--- A sua tarefa ---
Reproduza na íntegra, sem qualquer alteração, o texto sobre a atribuição dos Mundiais de futebol à Rússia e ao Qatar.

── Bloco de texto

Se eu andasse neste mundo a “ver passar os comboios” até me podia ter acontecido algo parecido com isto que escrevi, mas não é o caso. A verdade é que, logo que em 2 de Dezembro de 2012 se soube que a Rússia organizava o Campeonato do Mundo de Futebol em 2018 e o Qatar em 2022, algumas vozes denunciaram a eventualidade de ter havido corrupção para o Qatar ter conseguido algo de impensável, dado ser um pequeno país, sem peso no mundo do futebol e onde os direitos humanos são letra morta. E nessa altura não se viu nenhum movimento sério para contrariar tal decisão e muito menos se falou nem contestou a Rússia que iria organizar a edição de 2018. Ora, que se saiba e sabia já nesse tempo, a Rússia não é nenhum país modelo no que toca a direitos humanos, o que veio a ser comprovado muito recentemente com os crimes cometidos na Ucrânia. Mas, o Qatar e a Rússia não mudaram (aliás, esta mudou para muito pior) e não se viu ninguém com responsabilidades a promover campanha de rejeição à participação tanto num país como no outro, como se isso fosse uma forma de validar o regime ou qualquer política de discriminação.

────
── Listagem

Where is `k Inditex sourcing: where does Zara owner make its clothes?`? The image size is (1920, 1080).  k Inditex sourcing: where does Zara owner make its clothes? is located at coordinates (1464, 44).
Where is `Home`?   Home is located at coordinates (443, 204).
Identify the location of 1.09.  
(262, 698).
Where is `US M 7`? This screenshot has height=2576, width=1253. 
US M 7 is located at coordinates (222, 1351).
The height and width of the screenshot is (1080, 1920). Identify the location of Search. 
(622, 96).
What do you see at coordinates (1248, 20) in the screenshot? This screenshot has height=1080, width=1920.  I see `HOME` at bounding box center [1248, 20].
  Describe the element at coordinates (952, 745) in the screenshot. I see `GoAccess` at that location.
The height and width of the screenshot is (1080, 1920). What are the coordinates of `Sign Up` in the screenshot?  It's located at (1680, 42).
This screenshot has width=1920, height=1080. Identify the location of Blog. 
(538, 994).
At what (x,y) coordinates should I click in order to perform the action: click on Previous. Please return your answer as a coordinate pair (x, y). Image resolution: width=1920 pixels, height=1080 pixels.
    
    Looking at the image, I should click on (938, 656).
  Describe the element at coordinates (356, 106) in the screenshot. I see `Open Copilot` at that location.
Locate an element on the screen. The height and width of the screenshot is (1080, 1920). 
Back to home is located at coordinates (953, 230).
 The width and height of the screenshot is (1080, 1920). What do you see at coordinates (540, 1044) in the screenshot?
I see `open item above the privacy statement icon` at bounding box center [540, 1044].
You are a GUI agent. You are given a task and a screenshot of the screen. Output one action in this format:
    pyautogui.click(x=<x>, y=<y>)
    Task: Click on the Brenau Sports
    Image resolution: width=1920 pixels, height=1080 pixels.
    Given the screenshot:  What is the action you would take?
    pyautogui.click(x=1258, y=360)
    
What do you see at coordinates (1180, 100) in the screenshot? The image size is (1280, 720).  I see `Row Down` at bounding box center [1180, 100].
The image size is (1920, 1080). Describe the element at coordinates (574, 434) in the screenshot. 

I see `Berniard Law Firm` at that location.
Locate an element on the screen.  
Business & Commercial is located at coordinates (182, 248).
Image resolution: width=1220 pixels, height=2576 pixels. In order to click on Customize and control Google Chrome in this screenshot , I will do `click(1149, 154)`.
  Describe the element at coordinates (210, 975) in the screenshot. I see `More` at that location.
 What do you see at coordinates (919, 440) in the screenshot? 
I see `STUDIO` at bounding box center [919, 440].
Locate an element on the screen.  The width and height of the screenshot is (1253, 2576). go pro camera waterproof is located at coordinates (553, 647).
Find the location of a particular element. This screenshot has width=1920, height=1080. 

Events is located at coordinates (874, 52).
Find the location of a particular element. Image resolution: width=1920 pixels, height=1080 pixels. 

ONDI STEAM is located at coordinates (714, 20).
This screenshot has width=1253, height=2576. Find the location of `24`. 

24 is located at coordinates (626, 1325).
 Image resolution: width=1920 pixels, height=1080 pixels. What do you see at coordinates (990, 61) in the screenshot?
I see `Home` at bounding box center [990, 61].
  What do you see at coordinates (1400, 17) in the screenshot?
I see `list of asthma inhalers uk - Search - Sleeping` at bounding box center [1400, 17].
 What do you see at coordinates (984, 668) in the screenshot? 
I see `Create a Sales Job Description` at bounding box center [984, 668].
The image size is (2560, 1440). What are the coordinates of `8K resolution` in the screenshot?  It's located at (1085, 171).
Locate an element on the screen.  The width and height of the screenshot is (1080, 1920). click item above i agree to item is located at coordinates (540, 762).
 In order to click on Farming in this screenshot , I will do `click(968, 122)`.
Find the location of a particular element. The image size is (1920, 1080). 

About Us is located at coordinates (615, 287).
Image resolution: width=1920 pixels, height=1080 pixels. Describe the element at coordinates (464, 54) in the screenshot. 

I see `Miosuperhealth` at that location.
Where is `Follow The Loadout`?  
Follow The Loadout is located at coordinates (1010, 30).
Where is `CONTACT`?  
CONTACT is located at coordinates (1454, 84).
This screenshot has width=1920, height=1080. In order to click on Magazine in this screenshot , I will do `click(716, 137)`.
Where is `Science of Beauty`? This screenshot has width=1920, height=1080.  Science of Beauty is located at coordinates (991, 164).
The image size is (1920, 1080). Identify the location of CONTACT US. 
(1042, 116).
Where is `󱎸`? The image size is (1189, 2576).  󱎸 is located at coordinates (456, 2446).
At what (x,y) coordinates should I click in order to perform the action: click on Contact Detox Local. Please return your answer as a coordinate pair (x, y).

────

--- Resposta esperada ---
Se eu andasse neste mundo a “ver passar os comboios” até me podia ter acontecido algo parecido com isto que escrevi, mas não é o caso. A verdade é que, logo que em 2 de Dezembro de 2012 se soube que a Rússia organizava o Campeonato do Mundo de Futebol em 2018 e o Qatar em 2022, algumas vozes denunciaram a eventualidade de ter havido corrupção para o Qatar ter conseguido algo de impensável, dado ser um pequeno país, sem peso no mundo do futebol e onde os direitos humanos são letra morta. E nessa altura não se viu nenhum movimento sério para contrariar tal decisão e muito menos se falou nem contestou a Rússia que iria organizar a edição de 2018. Ora, que se saiba e sabia já nesse tempo, a Rússia não é nenhum país modelo no que toca a direitos humanos, o que veio a ser comprovado muito recentemente com os crimes cometidos na Ucrânia. Mas, o Qatar e a Rússia não mudaram (aliás, esta mudou para muito pior) e não se viu ninguém com responsabilidades a promover campanha de rejeição à participação tanto num país como no outro, como se isso fosse uma forma de validar o regime ou qualquer política de discriminação.